BioCryst Pharmaceuticals has become the first company in the US with approval to sell an intravenous neuraminidase inhibitor as an influenza treatment.
The FDA gave the go-ahead yesterday for Rapivab (peramivir) to treat flu in adults who have been symptomatic for no more than two days, suggesting that regulatory compliance issues at the contract manufacturer for the drug – which resulted in an FDA warning letter – have been resolved.
BioCryst said it expects to be able to launch the drug in time for this year’s flu season, and is also carrying out studies aimed at extending its use to include paediatric influenza patients.
Edward Cox, director of the Office of Antimicrobial Products at the FDA, said: “Rapivab is the third neuraminidase inhibitor approved by the FDA to treat flu infection, but the first approved as an intravenous formulation.
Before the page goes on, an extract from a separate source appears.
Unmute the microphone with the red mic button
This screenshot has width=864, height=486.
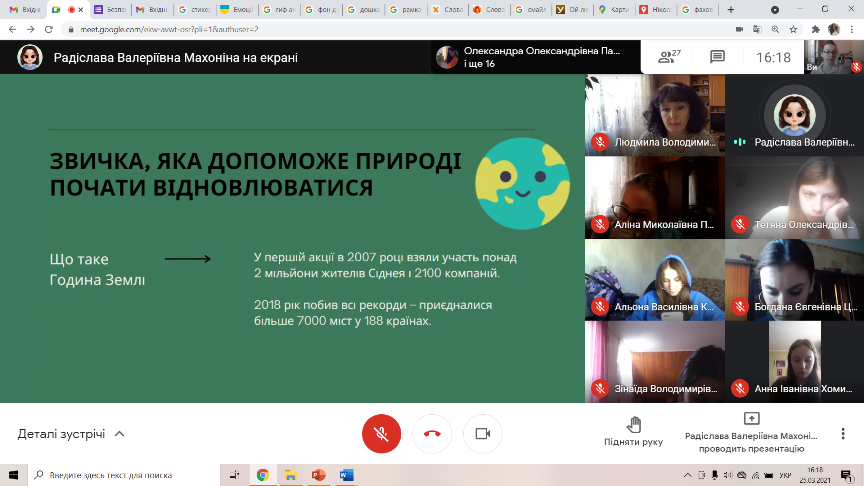[x=381, y=434]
“The availability of a single-dose, intravenous option for the treatment of acute uncomplicated flu allows health care professionals and patients to have a choice based on an individual patient’s needs,” he added.
Rapivab is the third neuraminidase inhibitor to reach the market in the US after Roche’s orally-active Tamiflu (oseltamivir) and GlaxoSmithKline‘s Relenza (zanamivir), which had sales of 452m Swiss francs ($460m) and £41m ($64m) respectively in the first nine months of the year.
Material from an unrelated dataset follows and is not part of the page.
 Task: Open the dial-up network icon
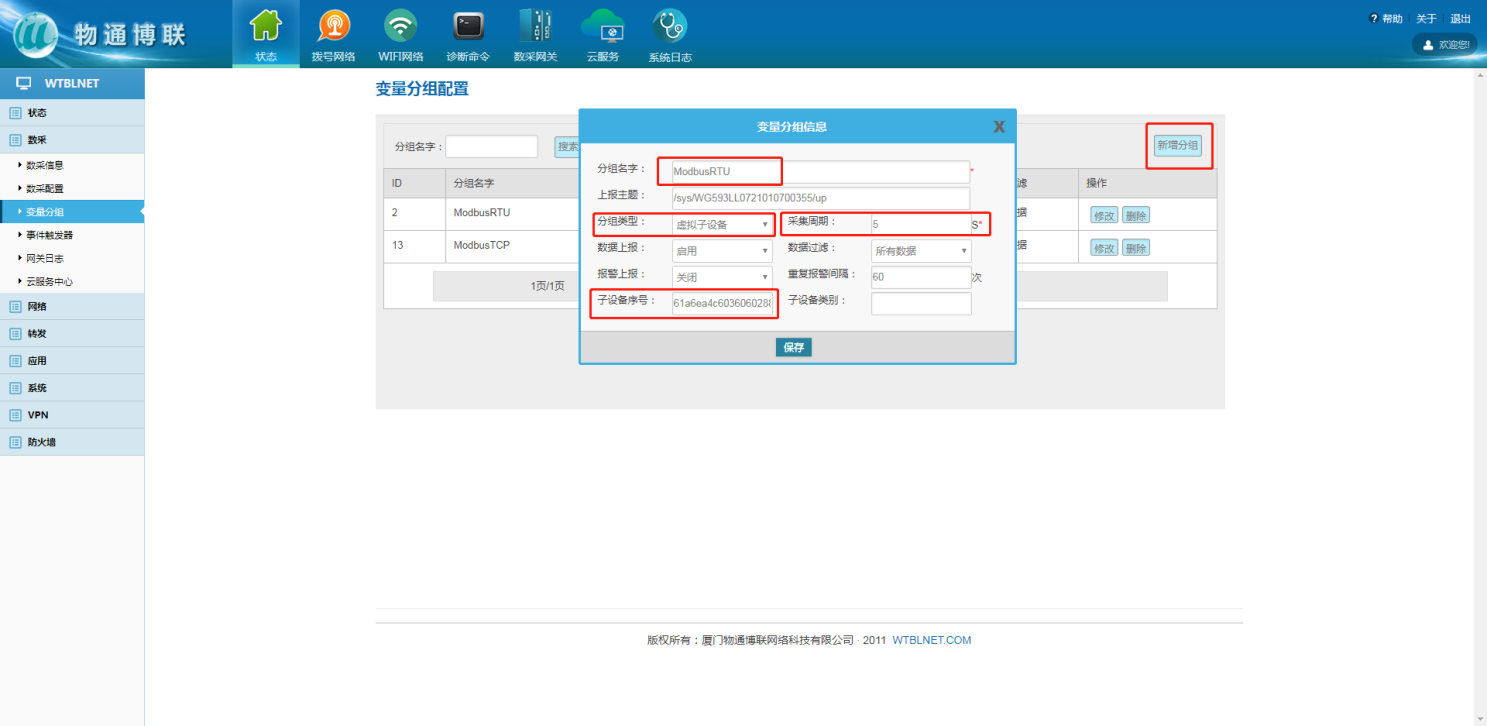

As the first intravenous formulation, Rapivab is expected to have an important role to play in treating the 200,000 people who are hospitalised for seasonal flu-related complications each year.
The advantage of the injectable version is that it can be delivered in a single dose – even to a patient who is incapacitated – and doctors can be sure the patient is getting the correct dose of the neuraminidase inhibitor.
Rapivab has been on the market since 2010 in Japan and South Korea – where it is sold as Rapiacta by licensee Shionogi – but it will be BioCryst’s first commercialised product.
Analysts have suggested that sales of the drug will not be enormous but that BioCryst should get a near-term boost as the drug is stockpiled by the US health authorities.
The company’s lead pipeline drug – BCX-4161 for the orphan disease hereditary angioedema (HAE) – is due to start the first of two pivotal trials shortly and is expected to be a much larger product with analysts projecting sales of $500m to $1bn a year.